我想创建一个扫描仪，它会给我带有 2 个前缀过滤器的结果
例如，我想要其键以字符串“x”开头或以字符串“y”开头的所有行。
目前我知道只用一个前缀通过以下方式做到这一点：

scan.setRowPrefixFilter(prefixFiltet)

【问题讨论】：

标签： java hadoop mapreduce hbase

【解决方案1】：

在这种情况下你不能使用setRowPrefixFilter API，你必须使用更通用的setFilter API，比如：

scan.setFilter(
  new FilterList(
    FilterList.Operator.MUST_PASS_ONE, 
    new PrefixFilter('xx'), 
    new PrefixFilter('yy')
  )
);

【讨论】：

关于此解决方案性能的说明：您正在执行全表扫描并将所有行都通过这些过滤器。一般来说，这是非常低效的。如果表很大，并且只有少数几个前缀，使用scan.setRowPrefixFilter(prefix) 进行多次扫描可能会更快。

【解决方案2】：

我刚刚尝试过，但似乎您不能将正则表达式添加到 RowPrefixFilter，所以我想解决方案是使用

发出两个请求

scan.setRowPrefixFilter("x")
scan.setRowPrefixFilter("y")

这将为您提供所需的行。

【讨论】：

如果您这样做，它将仅返回以“y”开头的键，因为您覆盖了“x”。我的目标是获得 1 个具有两个键结果的 Scan 对象。
糟糕，我忘了补充一点，您应该分别执行每个扫描。
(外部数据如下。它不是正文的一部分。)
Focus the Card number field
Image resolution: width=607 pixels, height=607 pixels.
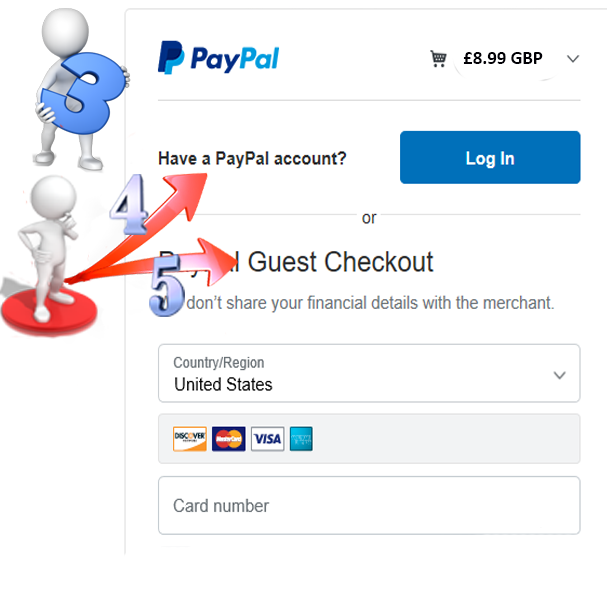(x=369, y=505)
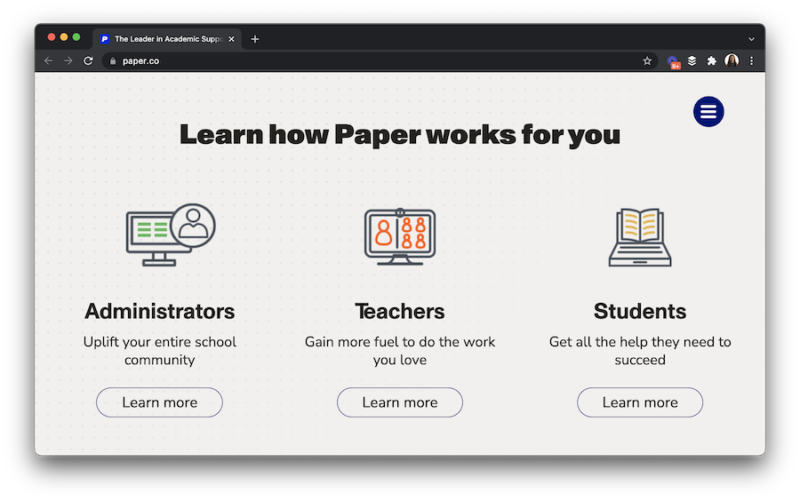Click the Students open book icon
Viewport: 800px width, 501px height.
tap(640, 237)
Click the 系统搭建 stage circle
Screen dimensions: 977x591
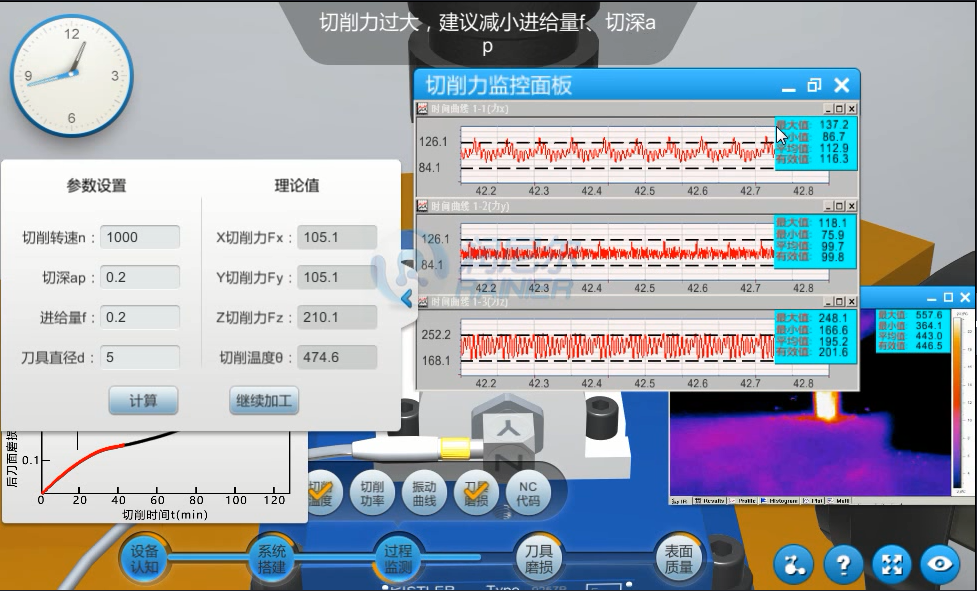click(x=272, y=559)
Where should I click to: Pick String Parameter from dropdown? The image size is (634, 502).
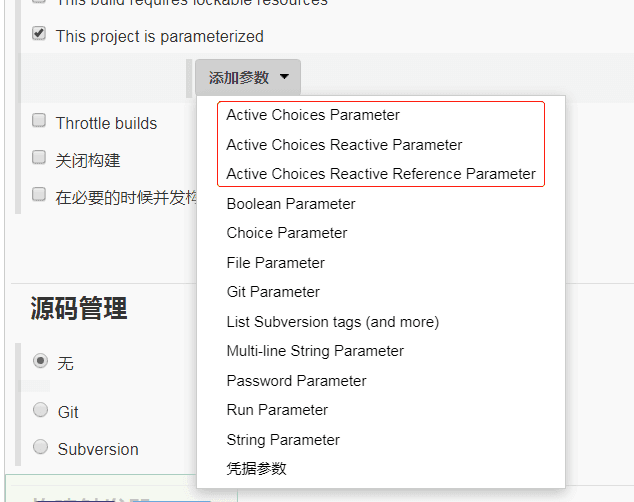tap(283, 440)
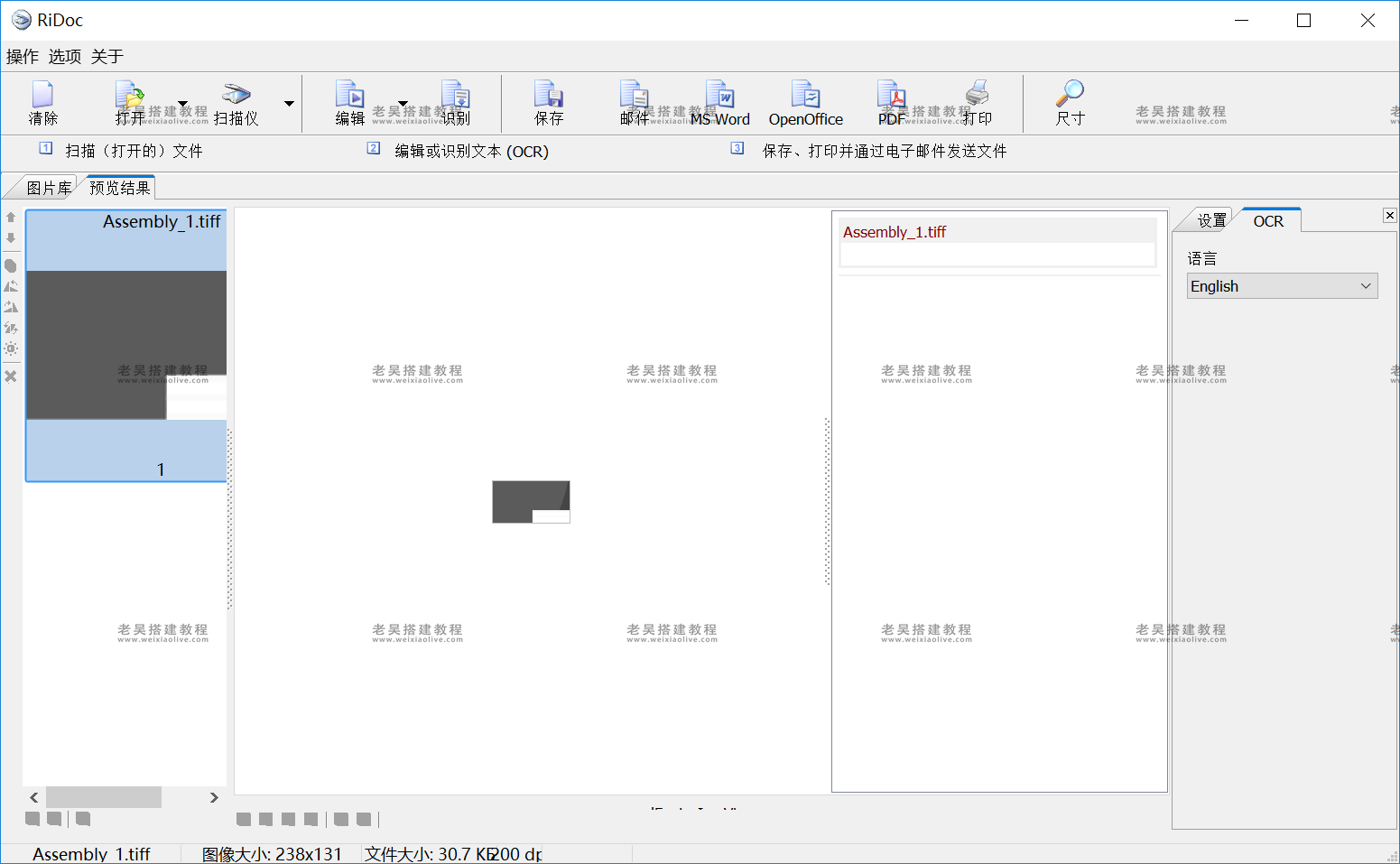
Task: Export document via the MS Word icon
Action: pyautogui.click(x=720, y=102)
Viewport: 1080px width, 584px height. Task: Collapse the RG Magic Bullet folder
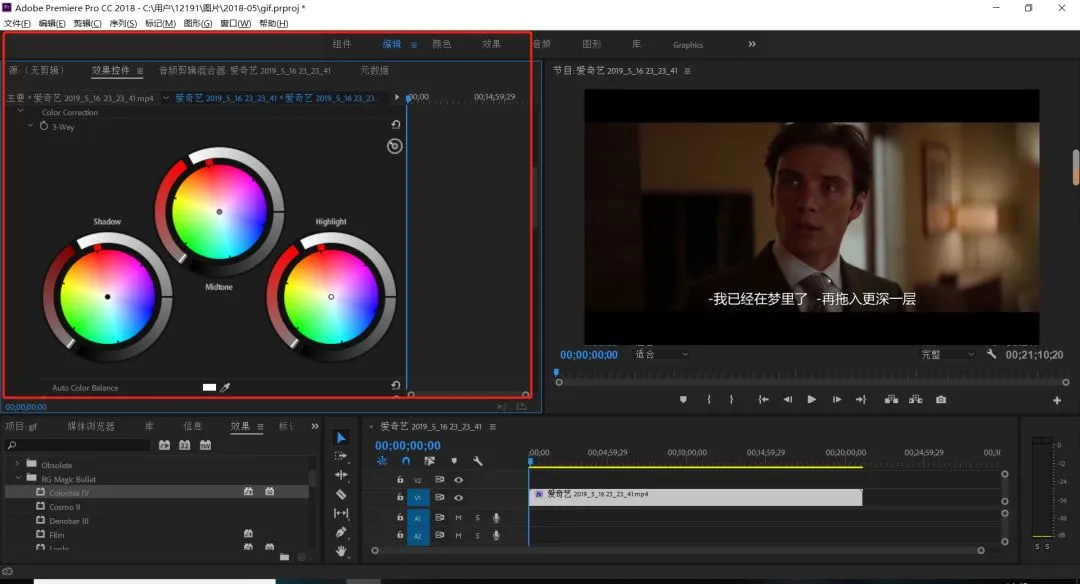click(x=17, y=479)
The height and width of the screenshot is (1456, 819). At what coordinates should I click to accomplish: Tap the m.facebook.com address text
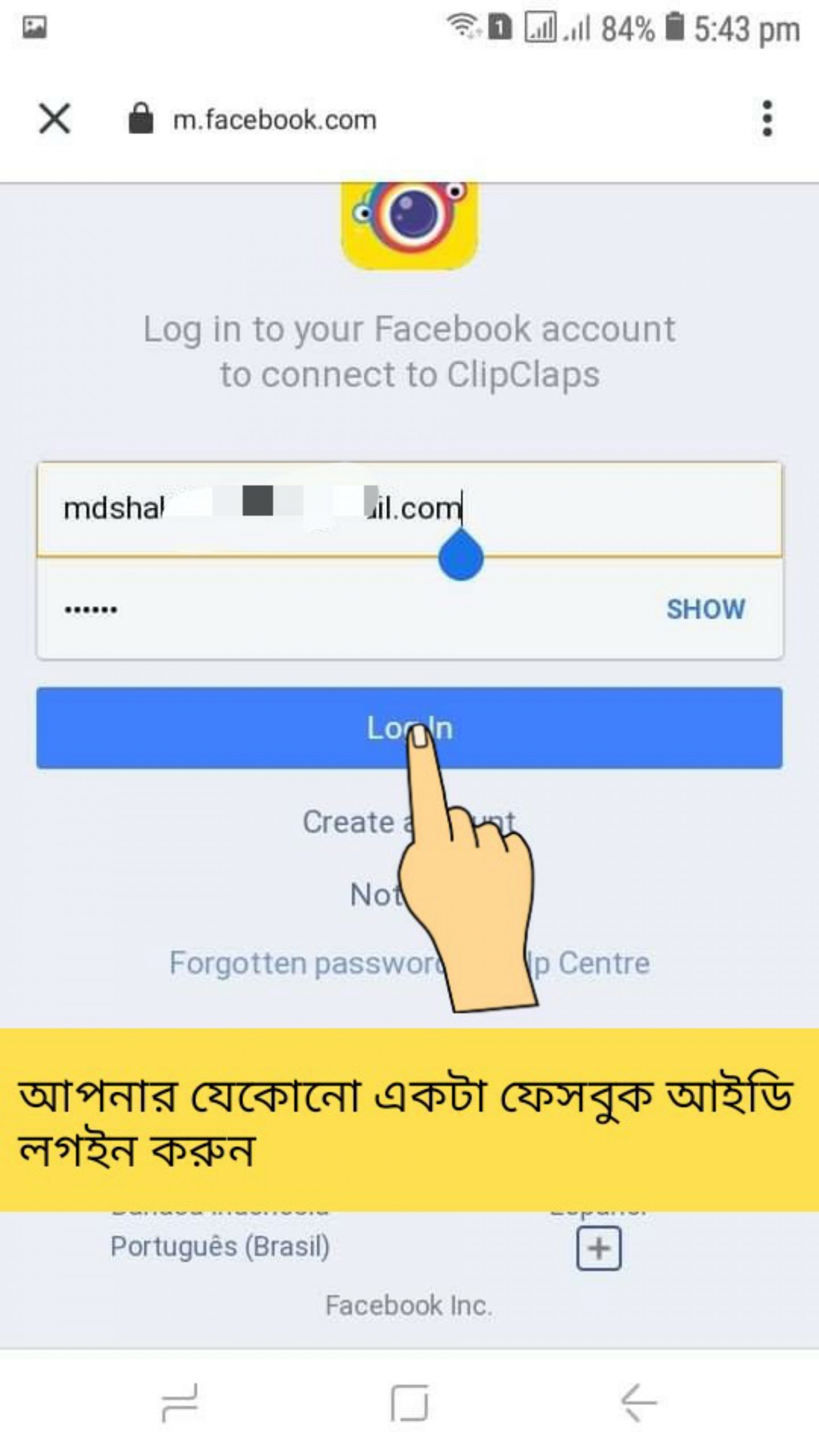(x=275, y=120)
尝试执行一个，存储结果，并添加第二个的结果

【解决方案3】：

我已经实现了一个批量设置前缀过滤器，也许可以帮助你

    List<String> bindCodes = new ArrayList<>();
    bindCodes.add("CM0001");
    bindCodes.add("CE7563");
    bindCodes.add("DR6785");

    Scan scan = new Scan();
    scan.setCaching(50);//set get batch numbers
    //set Column
    scan.addColumn(HTableColumnEnum.GPS_CF_1.getCfName().getBytes(), LOCATION_CREATE_DATE_ARRAY);
    //set Family
    scan.addFamily(HTableColumnEnum.GPS_CF_1.getCfName().getBytes());

    //create filterList
    FilterList filterList = new FilterList(FilterList.Operator.MUST_PASS_ONE);
    //put mulit prefix row key
    bindCodes.forEach(s -> {
        filterList.addFilter(new PrefixFilter(Bytes.toBytes(s)));
    });

    //set filterList to scan
    scan.setFilter(filterList);

【讨论】：